**Page extract:**
Apocryphal ocean

May 02, 2021

data

TLDR

The National Aeronautics and Space Administration (NASA) Jet Propulsion Lab (JPL), specifically the Physical Oceanography Distributed Active Archive Center (PODAAC) wants to know how to access, analyze, and visualize signature assets.

I am going propose and justify web components (by which I mean services, workers, databases, applications) which enable consumers and processors to extract spatial subset(s) from these data, and build on demand time series and derived products.

You might not believe it at first.

There won’t be system diagrams or performance benchmarks. Smarter folks have published digital reams on the subject of (hyper)cubes and efficient access to multi-dimensional data.

But the creators of some of the longest continuously operating data acquisition software asked for the best way to use the web to deliver these capabilities.

JPL engineers remotely diagnosed and patched Voyager in flight, on hardware with 70kb memory, when the computers started talking gibberish due to a single bit flip 33 years into the 48 year mission.

**Material provided:**
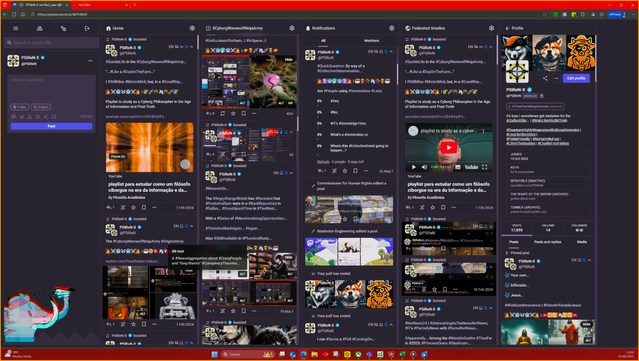Insert emoji with the smiley icon
The height and width of the screenshot is (361, 639).
click(37, 117)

**Instructions:**
1) Answer these questions from the ocean data post:
(a) Which four things does the writer list as meant by "web components"?
(b) How much memory did the Voyager hardware have?
(c) How many years into the mission did the bit flip occur?
2) Decide whether each statement agrees with the ocean data post. Answer yes or no, and quote the words that settle it.
(a) The post will include performance benchmarks.
(b) The Voyager computers started talking gibberish because of a single bit flip.
(c) The post is dated May 02, 2021.
3) Pick up the ocean data post from its last sentence and keep writing.

**Results of the tasks:**
1)
(a) Services, workers, databases, and applications.
(b) 70kb.
(c) 33 years into the 48 year mission.

2)
(a) No: "There won’t be system diagrams or performance benchmarks."
(b) Yes: "when the computers started talking gibberish due to a single bit flip"
(c) Yes: "May 02, 2021"

3)
I can’t do that! Can I? Didn’t Reed-Solomon, Galois fields, and RAID come from those projects?

It’s humbling to say, as always, that “best” depends on your use case, volume, budget, and charter.

  • If you’re a service provider, write cloud native functions that access objects
  • If you’re a banker or risk professional, pay the Scala premium
  • If you’re an artificial intelligence platform, build a vertex graph with spatial partitions
  • Else ship platform-independent assembly that produces data

The important part is thinking about how you want technology to drive your business outcomes in advance. There’s just a ton of hard work to do before any code is written for the perfect future-proofed, warehouse-mart-lake-archive-repo-database.

The premise is trust

The key to making use of (dis)connected data, is to put it in context.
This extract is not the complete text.